Which lines of the entries below run from the one holding "Why David Murray" to the one holding "Comments [tab] (106, 2254)", inclusive? Set down exactly those lines and no others.

Data under study: Begin

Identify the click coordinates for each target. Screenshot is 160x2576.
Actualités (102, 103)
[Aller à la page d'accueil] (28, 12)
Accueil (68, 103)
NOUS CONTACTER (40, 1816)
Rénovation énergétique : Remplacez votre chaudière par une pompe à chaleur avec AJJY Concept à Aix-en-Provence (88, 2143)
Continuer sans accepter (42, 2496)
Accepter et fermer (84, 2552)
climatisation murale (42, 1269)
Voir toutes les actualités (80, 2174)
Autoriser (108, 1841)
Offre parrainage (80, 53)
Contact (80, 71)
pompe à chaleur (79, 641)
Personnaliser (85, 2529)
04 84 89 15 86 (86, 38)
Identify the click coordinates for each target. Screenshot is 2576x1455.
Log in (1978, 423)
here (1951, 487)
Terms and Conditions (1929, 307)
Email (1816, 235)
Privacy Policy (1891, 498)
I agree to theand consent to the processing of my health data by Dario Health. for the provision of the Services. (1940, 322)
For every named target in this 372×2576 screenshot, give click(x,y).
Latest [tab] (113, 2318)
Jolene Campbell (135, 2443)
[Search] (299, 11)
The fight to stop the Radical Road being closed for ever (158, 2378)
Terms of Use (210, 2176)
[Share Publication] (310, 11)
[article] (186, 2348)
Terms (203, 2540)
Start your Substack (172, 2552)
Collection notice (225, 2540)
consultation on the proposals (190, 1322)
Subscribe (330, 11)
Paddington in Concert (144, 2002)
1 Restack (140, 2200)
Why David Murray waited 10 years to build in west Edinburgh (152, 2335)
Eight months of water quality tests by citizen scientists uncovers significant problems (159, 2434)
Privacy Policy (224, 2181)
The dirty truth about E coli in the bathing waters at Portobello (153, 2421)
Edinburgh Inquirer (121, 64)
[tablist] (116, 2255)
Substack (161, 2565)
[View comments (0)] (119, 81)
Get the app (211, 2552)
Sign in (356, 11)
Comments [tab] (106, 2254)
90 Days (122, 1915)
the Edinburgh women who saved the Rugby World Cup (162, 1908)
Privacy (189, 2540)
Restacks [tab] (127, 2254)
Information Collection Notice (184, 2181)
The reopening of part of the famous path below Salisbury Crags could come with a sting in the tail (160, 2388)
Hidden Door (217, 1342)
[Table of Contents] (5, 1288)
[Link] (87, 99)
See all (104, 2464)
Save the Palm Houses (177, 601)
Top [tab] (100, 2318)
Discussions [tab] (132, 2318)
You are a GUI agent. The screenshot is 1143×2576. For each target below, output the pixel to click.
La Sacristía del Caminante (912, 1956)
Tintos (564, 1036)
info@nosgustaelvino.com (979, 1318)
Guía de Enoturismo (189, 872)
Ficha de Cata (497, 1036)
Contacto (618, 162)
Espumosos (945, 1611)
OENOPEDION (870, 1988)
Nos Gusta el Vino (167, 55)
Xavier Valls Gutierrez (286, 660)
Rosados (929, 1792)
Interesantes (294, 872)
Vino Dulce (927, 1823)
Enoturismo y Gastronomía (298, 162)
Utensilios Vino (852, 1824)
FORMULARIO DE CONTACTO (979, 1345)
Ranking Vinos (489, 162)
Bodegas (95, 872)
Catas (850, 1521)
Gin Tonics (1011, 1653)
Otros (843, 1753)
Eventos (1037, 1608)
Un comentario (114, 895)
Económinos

Data under study: End

*Problem solution*.
Why David Murray waited 10 years to build in west Edinburgh (152, 2335)
Eight months of water quality tests by citizen scientists uncovers significant problems (159, 2434)
Privacy Policy (224, 2181)
The dirty truth about E coli in the bathing waters at Portobello (153, 2421)
Edinburgh Inquirer (121, 64)
[tablist] (116, 2255)
Substack (161, 2565)
[View comments (0)] (119, 81)
Get the app (211, 2552)
Sign in (356, 11)
Comments [tab] (106, 2254)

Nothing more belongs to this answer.